**** EXCERPTED RECORDS

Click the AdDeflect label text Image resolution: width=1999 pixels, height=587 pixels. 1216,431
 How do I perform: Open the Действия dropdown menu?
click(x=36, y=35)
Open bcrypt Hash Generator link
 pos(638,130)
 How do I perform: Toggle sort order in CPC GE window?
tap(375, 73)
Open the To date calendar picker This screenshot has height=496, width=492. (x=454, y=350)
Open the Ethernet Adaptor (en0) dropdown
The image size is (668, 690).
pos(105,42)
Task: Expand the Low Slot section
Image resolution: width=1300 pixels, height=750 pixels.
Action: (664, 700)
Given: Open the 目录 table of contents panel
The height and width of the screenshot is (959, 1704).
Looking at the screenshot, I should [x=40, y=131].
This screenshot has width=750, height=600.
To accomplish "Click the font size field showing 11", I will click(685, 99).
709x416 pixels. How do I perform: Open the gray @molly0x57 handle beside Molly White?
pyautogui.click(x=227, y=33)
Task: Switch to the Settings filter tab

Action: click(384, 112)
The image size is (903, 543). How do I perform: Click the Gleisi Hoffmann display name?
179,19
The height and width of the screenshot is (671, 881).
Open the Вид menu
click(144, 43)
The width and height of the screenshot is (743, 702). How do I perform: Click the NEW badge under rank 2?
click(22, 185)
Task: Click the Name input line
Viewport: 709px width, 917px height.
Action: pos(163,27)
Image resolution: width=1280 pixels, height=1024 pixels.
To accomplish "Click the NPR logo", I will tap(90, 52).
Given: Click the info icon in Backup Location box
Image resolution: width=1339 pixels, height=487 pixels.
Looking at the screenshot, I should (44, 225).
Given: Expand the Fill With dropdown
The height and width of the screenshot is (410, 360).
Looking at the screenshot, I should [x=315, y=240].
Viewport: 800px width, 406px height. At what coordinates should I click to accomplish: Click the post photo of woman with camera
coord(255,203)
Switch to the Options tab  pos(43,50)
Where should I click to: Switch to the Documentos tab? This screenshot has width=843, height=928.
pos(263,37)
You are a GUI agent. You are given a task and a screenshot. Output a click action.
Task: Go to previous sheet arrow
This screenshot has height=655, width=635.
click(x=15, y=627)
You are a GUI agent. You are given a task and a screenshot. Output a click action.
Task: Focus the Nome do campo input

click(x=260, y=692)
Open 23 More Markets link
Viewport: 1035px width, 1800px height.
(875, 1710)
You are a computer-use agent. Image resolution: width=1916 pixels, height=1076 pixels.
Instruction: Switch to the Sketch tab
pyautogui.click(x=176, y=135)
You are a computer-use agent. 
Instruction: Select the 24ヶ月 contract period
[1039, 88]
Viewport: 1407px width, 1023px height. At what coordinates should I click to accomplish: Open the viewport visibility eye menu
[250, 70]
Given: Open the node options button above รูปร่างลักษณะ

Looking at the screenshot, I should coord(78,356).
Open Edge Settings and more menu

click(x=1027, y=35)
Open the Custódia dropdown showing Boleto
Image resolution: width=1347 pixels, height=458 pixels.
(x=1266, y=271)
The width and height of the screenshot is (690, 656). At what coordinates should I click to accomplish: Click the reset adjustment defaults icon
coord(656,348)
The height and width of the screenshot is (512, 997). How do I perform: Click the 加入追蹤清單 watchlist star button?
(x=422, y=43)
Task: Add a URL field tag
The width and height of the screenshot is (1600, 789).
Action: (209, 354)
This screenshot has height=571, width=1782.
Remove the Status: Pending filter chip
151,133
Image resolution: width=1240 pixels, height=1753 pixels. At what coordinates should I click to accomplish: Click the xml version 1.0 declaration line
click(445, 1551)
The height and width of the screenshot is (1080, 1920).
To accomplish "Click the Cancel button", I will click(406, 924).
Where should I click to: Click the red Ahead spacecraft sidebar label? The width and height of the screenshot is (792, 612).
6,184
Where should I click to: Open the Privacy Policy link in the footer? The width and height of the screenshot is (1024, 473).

********

=== HOW TO COMPLETE THIS TASK ===
Please go through the data and copy each line containing the word "computer".

=== FINAL ANSWER ===
You are a computer-use agent. Image resolution: width=1916 pixels, height=1076 pixels.
You are a computer-use agent. 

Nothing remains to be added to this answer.